The rental thesis is structural and persistent. The European school cluster within 1.3 km — GESS, Swiss School, Hollandse, and Lycée Français — drives demand from German, Swiss, Dutch, and French expatriate families that is contract-driven, school-calendar anchored, and not meaningfully correlated with Singapore’s broader property cycle. The 345 rental transactions for 226 units, producing a median rent of S$4,166 and a gross yield of 1.59%, is the honest output of this structural demand working against a high purchase price base.
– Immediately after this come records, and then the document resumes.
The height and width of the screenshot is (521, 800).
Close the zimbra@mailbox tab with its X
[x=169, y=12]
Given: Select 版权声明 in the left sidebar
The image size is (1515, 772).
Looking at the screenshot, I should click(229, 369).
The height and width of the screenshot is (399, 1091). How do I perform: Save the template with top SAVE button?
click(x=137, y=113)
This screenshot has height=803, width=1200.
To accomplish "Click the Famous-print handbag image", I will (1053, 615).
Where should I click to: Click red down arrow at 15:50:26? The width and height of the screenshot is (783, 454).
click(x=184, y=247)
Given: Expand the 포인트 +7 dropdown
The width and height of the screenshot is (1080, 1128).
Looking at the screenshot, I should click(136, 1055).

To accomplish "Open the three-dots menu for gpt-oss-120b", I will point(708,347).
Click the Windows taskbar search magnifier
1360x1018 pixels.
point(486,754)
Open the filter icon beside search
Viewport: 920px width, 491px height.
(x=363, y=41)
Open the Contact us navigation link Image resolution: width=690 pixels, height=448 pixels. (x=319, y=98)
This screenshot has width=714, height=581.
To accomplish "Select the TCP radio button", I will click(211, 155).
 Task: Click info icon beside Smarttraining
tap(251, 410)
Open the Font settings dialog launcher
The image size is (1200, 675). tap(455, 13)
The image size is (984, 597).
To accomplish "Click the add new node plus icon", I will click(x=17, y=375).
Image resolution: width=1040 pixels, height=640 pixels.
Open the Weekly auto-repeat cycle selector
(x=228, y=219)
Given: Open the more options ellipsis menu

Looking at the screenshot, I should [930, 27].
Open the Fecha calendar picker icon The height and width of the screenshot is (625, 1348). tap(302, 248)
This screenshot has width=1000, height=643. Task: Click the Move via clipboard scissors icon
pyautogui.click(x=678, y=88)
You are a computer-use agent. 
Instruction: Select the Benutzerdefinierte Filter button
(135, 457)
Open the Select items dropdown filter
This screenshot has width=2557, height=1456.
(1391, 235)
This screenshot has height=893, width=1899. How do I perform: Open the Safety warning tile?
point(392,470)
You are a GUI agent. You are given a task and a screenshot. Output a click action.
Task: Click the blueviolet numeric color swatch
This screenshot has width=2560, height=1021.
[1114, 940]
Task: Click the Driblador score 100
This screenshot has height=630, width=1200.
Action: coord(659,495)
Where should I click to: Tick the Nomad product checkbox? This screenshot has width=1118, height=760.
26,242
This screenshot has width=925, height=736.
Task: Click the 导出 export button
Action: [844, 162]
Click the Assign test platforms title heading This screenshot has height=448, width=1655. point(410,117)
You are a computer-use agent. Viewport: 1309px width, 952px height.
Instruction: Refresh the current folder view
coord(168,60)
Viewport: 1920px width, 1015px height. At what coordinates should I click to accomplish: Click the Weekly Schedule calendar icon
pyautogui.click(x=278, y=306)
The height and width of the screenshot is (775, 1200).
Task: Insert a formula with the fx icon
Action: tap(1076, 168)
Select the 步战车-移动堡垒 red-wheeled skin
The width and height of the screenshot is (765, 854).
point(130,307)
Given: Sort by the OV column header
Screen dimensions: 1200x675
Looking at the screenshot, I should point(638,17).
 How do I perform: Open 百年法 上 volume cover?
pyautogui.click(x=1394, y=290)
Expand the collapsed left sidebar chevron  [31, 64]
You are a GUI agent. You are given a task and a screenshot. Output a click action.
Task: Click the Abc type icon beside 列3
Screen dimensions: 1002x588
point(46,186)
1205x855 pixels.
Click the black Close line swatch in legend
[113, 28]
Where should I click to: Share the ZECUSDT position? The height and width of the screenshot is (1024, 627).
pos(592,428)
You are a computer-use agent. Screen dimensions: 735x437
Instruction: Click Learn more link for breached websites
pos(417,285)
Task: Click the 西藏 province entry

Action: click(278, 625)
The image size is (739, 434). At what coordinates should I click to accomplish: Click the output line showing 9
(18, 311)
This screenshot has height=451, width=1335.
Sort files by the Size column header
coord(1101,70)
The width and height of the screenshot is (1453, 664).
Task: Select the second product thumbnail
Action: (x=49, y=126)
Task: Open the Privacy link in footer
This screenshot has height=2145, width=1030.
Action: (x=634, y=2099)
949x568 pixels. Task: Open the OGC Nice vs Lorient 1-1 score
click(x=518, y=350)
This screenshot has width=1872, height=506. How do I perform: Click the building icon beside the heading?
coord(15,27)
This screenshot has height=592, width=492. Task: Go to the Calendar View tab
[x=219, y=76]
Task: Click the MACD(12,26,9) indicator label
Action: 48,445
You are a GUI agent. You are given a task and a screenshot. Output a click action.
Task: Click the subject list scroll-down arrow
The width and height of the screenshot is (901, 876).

The 1.59% yield is among Singapore’s lower CCR figures and is characteristic of freehold D10 assets: Spanish Village is a capital appreciation and land banking play, not an income property.
The en-bloc thesis deserves serious consideration. At 226 units on a freehold Farrer Road site, Spanish Village is among D10’s most strategically positioned collective sale candidates. The en-bloc score of 56/100 reflects a meaningful probability, constrained by the practical challenge of achieving 80% owner consent across 226 units, some of whom are long-hold owners acquired at lower base costs with no incentive to sell. The en-bloc question is not “if” but “when and at what premium” — and buyers entering Spanish Village today at S$3.15M median are pricing in some optionality on that question. The property is best suited to buyers who want capital preservation in freehold D10 land, expat-facing landlords who understand the European school rental dynamic, Raffles Girls’ Primary families who need the school within 630m, and investors who have a view on the en-bloc timeline.